### [TASK GOAL]
Repeat the listing that follows exactly, please.

### [MATERIAL FOR THIS TASK]

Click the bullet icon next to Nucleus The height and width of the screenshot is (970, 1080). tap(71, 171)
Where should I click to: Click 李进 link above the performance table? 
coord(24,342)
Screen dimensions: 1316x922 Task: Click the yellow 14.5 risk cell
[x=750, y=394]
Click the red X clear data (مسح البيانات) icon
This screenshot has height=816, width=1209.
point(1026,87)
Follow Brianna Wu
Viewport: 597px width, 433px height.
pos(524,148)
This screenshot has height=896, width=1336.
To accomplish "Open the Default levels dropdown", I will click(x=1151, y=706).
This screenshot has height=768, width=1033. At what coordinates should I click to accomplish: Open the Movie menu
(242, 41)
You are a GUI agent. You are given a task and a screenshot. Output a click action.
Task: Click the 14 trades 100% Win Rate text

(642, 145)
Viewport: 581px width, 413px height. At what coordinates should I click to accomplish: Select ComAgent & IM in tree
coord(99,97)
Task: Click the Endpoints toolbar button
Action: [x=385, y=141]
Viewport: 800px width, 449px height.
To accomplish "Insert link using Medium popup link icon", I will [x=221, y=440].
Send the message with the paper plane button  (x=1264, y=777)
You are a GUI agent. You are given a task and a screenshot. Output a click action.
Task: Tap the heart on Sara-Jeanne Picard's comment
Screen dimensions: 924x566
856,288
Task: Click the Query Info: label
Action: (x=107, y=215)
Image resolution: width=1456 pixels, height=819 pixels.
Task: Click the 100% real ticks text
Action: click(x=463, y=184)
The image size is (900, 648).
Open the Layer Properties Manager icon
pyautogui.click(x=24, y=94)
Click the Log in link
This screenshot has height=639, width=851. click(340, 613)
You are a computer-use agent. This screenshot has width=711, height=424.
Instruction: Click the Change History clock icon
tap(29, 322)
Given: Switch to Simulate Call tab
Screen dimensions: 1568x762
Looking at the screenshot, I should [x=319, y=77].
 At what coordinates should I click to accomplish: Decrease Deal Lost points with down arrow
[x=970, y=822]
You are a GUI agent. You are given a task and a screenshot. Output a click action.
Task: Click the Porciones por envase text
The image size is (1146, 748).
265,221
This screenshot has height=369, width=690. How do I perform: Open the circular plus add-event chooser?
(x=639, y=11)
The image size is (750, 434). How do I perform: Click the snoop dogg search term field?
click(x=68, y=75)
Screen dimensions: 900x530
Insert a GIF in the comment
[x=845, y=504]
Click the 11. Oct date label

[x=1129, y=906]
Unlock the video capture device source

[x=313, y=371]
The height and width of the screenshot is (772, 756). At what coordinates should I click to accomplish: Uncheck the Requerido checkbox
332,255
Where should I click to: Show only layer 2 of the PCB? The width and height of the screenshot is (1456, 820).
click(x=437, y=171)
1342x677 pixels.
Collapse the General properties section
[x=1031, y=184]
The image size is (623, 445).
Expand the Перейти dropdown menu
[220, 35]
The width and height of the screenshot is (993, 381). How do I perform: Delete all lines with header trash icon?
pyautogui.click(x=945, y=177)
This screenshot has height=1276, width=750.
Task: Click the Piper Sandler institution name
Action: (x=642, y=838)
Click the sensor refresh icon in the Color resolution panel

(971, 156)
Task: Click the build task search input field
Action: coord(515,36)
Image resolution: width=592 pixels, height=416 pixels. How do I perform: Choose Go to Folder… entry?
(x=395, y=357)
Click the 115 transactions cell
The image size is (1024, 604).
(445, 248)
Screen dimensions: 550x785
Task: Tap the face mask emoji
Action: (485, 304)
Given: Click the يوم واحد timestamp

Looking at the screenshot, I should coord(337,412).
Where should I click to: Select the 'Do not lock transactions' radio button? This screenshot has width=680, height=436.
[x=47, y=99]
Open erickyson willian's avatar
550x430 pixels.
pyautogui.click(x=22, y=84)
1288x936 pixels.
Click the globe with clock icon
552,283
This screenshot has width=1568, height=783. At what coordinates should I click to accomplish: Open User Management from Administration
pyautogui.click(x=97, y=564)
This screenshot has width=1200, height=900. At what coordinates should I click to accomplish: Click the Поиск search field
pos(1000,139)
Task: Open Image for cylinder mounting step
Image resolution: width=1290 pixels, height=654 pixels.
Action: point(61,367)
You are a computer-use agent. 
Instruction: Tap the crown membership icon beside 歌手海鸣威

### [EXPECTED ANSWER]
Click the bullet icon next to Nucleus The height and width of the screenshot is (970, 1080). tap(71, 171)
Where should I click to: Click 李进 link above the performance table? 
coord(24,342)
Screen dimensions: 1316x922 Task: Click the yellow 14.5 risk cell
[x=750, y=394]
Click the red X clear data (مسح البيانات) icon
This screenshot has height=816, width=1209.
point(1026,87)
Follow Brianna Wu
Viewport: 597px width, 433px height.
pos(524,148)
This screenshot has height=896, width=1336.
To accomplish "Open the Default levels dropdown", I will click(x=1151, y=706).
This screenshot has height=768, width=1033. At what coordinates should I click to accomplish: Open the Movie menu
(242, 41)
You are a GUI agent. You are given a task and a screenshot. Output a click action.
Task: Click the 14 trades 100% Win Rate text

(642, 145)
Viewport: 581px width, 413px height. At what coordinates should I click to accomplish: Select ComAgent & IM in tree
coord(99,97)
Task: Click the Endpoints toolbar button
Action: [x=385, y=141]
Viewport: 800px width, 449px height.
To accomplish "Insert link using Medium popup link icon", I will [x=221, y=440].
Send the message with the paper plane button  (x=1264, y=777)
You are a GUI agent. You are given a task and a screenshot. Output a click action.
Task: Tap the heart on Sara-Jeanne Picard's comment
Screen dimensions: 924x566
856,288
Task: Click the Query Info: label
Action: (x=107, y=215)
Image resolution: width=1456 pixels, height=819 pixels.
Task: Click the 100% real ticks text
Action: click(x=463, y=184)
The image size is (900, 648).
Open the Layer Properties Manager icon
pyautogui.click(x=24, y=94)
Click the Log in link
This screenshot has height=639, width=851. click(340, 613)
You are a computer-use agent. This screenshot has width=711, height=424.
Instruction: Click the Change History clock icon
tap(29, 322)
Given: Switch to Simulate Call tab
Screen dimensions: 1568x762
Looking at the screenshot, I should [x=319, y=77].
 At what coordinates should I click to accomplish: Decrease Deal Lost points with down arrow
[x=970, y=822]
You are a GUI agent. You are given a task and a screenshot. Output a click action.
Task: Click the Porciones por envase text
The image size is (1146, 748).
265,221
This screenshot has height=369, width=690. How do I perform: Open the circular plus add-event chooser?
(x=639, y=11)
The image size is (750, 434). How do I perform: Click the snoop dogg search term field?
click(x=68, y=75)
Screen dimensions: 900x530
Insert a GIF in the comment
[x=845, y=504]
Click the 11. Oct date label

[x=1129, y=906]
Unlock the video capture device source

[x=313, y=371]
The height and width of the screenshot is (772, 756). At what coordinates should I click to accomplish: Uncheck the Requerido checkbox
332,255
Where should I click to: Show only layer 2 of the PCB? The width and height of the screenshot is (1456, 820).
click(x=437, y=171)
1342x677 pixels.
Collapse the General properties section
[x=1031, y=184]
The image size is (623, 445).
Expand the Перейти dropdown menu
[220, 35]
The width and height of the screenshot is (993, 381). How do I perform: Delete all lines with header trash icon?
pyautogui.click(x=945, y=177)
This screenshot has height=1276, width=750.
Task: Click the Piper Sandler institution name
Action: (x=642, y=838)
Click the sensor refresh icon in the Color resolution panel

(971, 156)
Task: Click the build task search input field
Action: coord(515,36)
Image resolution: width=592 pixels, height=416 pixels. How do I perform: Choose Go to Folder… entry?
(x=395, y=357)
Click the 115 transactions cell
The image size is (1024, 604).
(445, 248)
Screen dimensions: 550x785
Task: Tap the face mask emoji
Action: (485, 304)
Given: Click the يوم واحد timestamp

Looking at the screenshot, I should coord(337,412).
Where should I click to: Select the 'Do not lock transactions' radio button? This screenshot has width=680, height=436.
[x=47, y=99]
Open erickyson willian's avatar
550x430 pixels.
pyautogui.click(x=22, y=84)
1288x936 pixels.
Click the globe with clock icon
552,283
This screenshot has width=1568, height=783. At what coordinates should I click to accomplish: Open User Management from Administration
pyautogui.click(x=97, y=564)
This screenshot has width=1200, height=900. At what coordinates should I click to accomplish: Click the Поиск search field
pos(1000,139)
Task: Open Image for cylinder mounting step
Image resolution: width=1290 pixels, height=654 pixels.
Action: point(61,367)
You are a computer-use agent. 
Instruction: Tap the crown membership icon beside 歌手海鸣威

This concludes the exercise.